Extrait du texte:
Nous revenons ici à cette nécessité d'aider nos partenaires à restructurer leurs administrations et leurs forces– de les restructurer ou de les structurer ‒, de façon à ce que les structures étatiques puissent être déployées sur l'ensemble de leurs territoires. Bien souvent, on trouve vraiment dans les administrations locales des gens de qualité, mais la présence de l'État dans les territoires est parfois inégale.
S'agissant de la chaîne pénale évoquée tout à l'heure, il y a des territoires au Mali dans lesquels il n'y a plus de tribunaux, ni même de postes de gendarmerie ou de police. Non seulement Expertise France, CIVIPOL et d'autres organismes doivent apporter leur soutien à la reconstruction de la chaîne pénale, mais en plus, et nous revenons à ce continuum entre sécurité et développement, il est important de mettre en place des moyens de sécurisation des lieux où sont redéployés les services publics en aval des opérations militaires. Il s'agit de mettre sur pied un continuum pénal, avec des gendarmes dans des enceintes fortes qui puissent résister à des attaques ‒ parce qu'il est vrai que les gendarmes sont harcelés par l'ennemi, et c'est pour cela qu'ils ne sont pas présents dans certaines régions ‒, et avec des tribunaux eux aussi sécurisés.
Le problème démographique, Monsieur Furst, et en particulier la question des naissances, est en effet majeur. Quand nous nous déplacions sur le terrain, nous ne voyions dans la rue que des jeunes. La jeunesse n'est pas un problème en soi, mais cette jeunesse n'a pas d'avenir, pas de ressources économiques lui permettant de s'émanciper et de trouver finalement sa voie et son bonheur, nous allons forcément voir naître des frustrations.
S'agissant, Madame Bureau-Bonnard, de la coopération dans le secteur de la santé, il faut noter en premier lieu que la structuration du système de santé constitue en soi un champ d'aide au développement. Notre expertise est reconnue ; elle doit être consolidée, car ce champ d'aide au développement est très nécessaire. Mais nous retrouvons dans cette voie ici deux problèmes, dont le premier tient à la difficulté de maintenir des services publics dans des zones non sécurisées. Il en va de même que pour les tribunaux : difficile de maintenir des dispensaires sans un minimum de sécurité. La construction d'un système de santé est un effort de longue haleine, qui doit être et qui est mené par nos partenaires africains eux-mêmes. Ceux-ci ont leur vision de leur schéma sanitaire, qui s'inscrit dans le temps long puisque tout ce qui relève de la politique de santé ne se fait pas en quelques mois mais sur des années ; la France, l'Europe, les autres bailleurs et les ONG accompagnent nos partenaires dans leurs projets.
En second lieu, votre question concerne aussi l'aide médicale à la population offerte par nos forces en opération. Bien entendu, lorsque nos forces opèrent dans certaines zones, elles peuvent conduire très rapidement des actions de CIMIC, c'est-à-dire que nos médecins militaires vont tout de suite au contact de la population. Mais comme je le disais tout à l'heure, ce sont des actions ponctuelles pour montrer à la population que notre présence n'est pas négative pour elle, mais en aucun cas il ne s'agit d'un programme de développement. Ce n'est d'ailleurs pas à nos armées que cela incombe, mais à nos partenaires africains, avec le soutien des bailleurs et des ONG. Précisons d'ailleurs que le contrôle de la démographie passera par là aussi, par des programmes de santé, de prévention, et d'éducation à la santé.

Données fournies:

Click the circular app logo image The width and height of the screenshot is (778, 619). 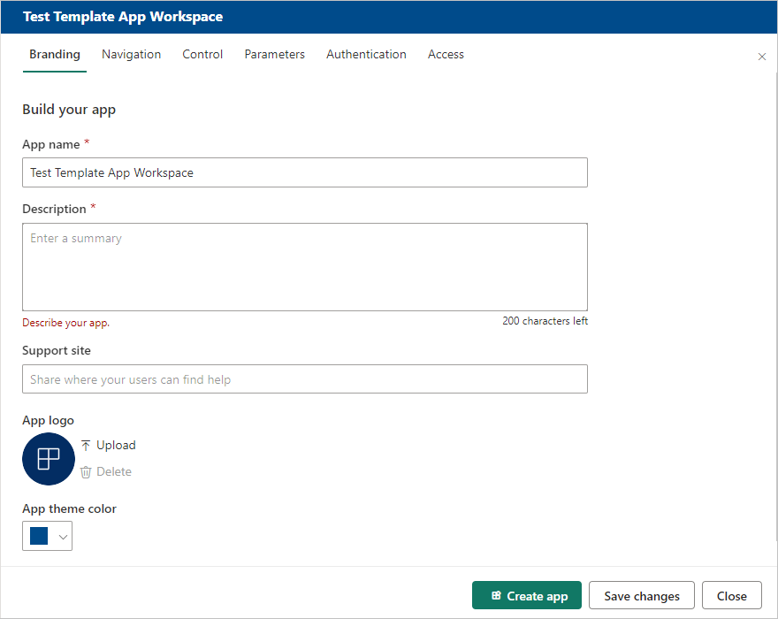49,459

Liste des tâches:
(a) Selon l'extrait, quels acteurs accompagnent les partenaires africains dans leurs projets de santé ? Citez-les tous.
(b) Recopiez, s'il vous plaît, le passage de l'extrait allant de « Nous revenons ici » jusqu'à « est parfois inégale. » inclus.

Réponses à l'exercice:
(a) La France, l'Europe, les autres bailleurs et les ONG.

(b)
Nous revenons ici à cette nécessité d'aider nos partenaires à restructurer leurs administrations et leurs forces– de les restructurer ou de les structurer ‒, de façon à ce que les structures étatiques puissent être déployées sur l'ensemble de leurs territoires. Bien souvent, on trouve vraiment dans les administrations locales des gens de qualité, mais la présence de l'État dans les territoires est parfois inégale.